(Text section)
☆ ☆ ☆ ☆ ☆ ☆ ☆

New studies are showing young people are in mental health “crisis” due to the COVID-19 pandemic, and Coastside students aren’t immune.
The Centers for Disease Control and Prevention found last month that one in four young adults seriously considered suicide over the summer and recommends parents talk to their kids about the COVID-19 outbreak to help reduce stress.
Cunha Intermediate School Counselor Janice Lee said the response to remote learning she’s seen from her students has been mixed. Some reacted positively to the new structure, taking on responsibilities and leadership roles with more comfort. But others — mostly those who were already struggling at school — are now falling off the radar without daily check-ins and in-person monitoring from staff.
“Without those interactions, we’re seeing a bigger dip in the kids we’re already concerned about,” Lee said.

☆ ☆ ☆ ☆ ☆ ☆ ☆

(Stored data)
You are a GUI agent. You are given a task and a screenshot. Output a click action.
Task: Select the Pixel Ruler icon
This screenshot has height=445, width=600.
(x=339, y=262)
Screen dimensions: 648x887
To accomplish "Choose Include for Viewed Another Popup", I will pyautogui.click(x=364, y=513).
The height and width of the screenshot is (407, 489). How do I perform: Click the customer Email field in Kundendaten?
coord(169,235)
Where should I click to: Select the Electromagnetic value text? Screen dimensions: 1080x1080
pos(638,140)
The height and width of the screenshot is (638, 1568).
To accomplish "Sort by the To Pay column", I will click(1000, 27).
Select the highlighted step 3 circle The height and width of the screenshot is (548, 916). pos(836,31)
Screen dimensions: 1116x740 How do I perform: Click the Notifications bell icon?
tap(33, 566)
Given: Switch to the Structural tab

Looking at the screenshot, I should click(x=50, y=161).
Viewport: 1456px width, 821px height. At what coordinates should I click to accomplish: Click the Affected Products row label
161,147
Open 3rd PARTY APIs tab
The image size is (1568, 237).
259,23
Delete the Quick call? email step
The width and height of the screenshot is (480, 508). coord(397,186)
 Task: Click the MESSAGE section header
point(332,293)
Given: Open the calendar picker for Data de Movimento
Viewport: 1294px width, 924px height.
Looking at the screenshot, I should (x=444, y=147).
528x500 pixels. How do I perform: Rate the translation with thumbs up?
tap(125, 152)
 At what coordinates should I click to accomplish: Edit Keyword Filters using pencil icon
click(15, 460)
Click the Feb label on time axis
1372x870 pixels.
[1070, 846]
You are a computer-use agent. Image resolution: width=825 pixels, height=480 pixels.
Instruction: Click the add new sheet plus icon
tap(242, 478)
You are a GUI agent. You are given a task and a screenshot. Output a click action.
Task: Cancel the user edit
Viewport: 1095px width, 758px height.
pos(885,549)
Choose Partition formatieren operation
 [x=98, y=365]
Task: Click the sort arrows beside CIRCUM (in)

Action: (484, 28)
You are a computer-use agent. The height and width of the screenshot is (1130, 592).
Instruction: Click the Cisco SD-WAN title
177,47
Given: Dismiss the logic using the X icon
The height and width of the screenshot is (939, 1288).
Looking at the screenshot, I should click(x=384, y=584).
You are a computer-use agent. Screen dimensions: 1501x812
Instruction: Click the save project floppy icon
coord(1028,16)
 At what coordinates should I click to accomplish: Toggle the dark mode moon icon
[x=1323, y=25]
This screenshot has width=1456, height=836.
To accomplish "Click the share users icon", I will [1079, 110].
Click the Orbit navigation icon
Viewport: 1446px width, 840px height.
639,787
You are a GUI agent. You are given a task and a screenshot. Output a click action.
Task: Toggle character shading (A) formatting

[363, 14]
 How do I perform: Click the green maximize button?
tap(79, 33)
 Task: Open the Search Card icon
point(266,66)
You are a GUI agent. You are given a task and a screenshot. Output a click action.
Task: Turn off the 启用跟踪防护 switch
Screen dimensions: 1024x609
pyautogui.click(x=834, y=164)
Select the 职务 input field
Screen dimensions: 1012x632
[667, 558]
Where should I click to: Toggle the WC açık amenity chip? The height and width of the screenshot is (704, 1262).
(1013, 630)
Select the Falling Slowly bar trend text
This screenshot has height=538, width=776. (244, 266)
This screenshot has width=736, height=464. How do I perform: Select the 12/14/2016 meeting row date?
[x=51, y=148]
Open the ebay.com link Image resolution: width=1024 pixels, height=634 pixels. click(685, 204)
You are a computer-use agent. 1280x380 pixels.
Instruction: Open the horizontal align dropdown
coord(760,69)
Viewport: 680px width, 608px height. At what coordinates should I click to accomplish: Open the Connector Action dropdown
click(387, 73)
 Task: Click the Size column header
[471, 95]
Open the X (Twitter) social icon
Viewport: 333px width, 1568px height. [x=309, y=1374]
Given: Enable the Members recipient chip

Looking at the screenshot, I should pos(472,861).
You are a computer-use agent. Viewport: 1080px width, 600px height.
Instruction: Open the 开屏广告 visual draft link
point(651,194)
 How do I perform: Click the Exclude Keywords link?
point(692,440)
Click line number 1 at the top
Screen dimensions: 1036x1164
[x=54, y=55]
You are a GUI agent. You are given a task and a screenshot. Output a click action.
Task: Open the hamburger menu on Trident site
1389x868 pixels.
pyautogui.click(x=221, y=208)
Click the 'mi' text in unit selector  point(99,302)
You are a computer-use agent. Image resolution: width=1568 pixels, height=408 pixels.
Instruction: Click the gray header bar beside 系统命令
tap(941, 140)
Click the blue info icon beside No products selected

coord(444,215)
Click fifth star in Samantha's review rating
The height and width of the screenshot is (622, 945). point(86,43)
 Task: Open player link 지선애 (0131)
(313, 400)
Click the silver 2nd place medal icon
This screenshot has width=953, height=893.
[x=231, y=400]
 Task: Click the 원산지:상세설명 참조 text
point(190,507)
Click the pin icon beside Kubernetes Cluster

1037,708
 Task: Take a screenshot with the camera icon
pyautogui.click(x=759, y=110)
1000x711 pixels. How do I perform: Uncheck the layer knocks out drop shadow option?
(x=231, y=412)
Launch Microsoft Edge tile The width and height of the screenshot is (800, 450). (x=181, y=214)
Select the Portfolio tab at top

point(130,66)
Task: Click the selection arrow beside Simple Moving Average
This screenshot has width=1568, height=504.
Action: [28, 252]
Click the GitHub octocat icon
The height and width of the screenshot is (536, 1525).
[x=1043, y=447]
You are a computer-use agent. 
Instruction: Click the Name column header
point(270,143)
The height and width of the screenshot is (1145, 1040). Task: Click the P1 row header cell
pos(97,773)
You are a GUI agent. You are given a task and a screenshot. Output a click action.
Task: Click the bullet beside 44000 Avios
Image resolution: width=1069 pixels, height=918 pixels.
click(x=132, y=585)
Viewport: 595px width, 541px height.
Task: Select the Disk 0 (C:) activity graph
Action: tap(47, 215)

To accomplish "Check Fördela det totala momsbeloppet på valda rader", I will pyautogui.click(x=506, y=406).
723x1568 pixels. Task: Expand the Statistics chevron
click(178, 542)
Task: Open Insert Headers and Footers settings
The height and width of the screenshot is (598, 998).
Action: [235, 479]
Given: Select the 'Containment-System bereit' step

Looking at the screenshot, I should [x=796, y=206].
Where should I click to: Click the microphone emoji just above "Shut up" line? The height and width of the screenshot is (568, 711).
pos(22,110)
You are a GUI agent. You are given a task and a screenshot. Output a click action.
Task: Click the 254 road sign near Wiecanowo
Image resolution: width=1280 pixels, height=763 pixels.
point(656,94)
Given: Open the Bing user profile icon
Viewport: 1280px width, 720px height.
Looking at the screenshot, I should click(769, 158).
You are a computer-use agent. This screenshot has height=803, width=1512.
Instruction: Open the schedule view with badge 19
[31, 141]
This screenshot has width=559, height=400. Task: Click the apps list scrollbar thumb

☆ ☆ ☆ ☆ ☆ ☆ ☆

(Exercises)
a – List every person, organization, and place named in the article on young people's mental health.
b – Quote the stretch of the article on young people's mental health from "The Centers for" through "help reduce stress.".
Rely only on the article for the work that comes next.

(Exercise answers)
a –
Coastside
Centers for Disease Control and Prevention
Cunha Intermediate School
Janice Lee

b –
The Centers for Disease Control and Prevention found last month that one in four young adults seriously considered suicide over the summer and recommends parents talk to their kids about the COVID-19 outbreak to help reduce stress.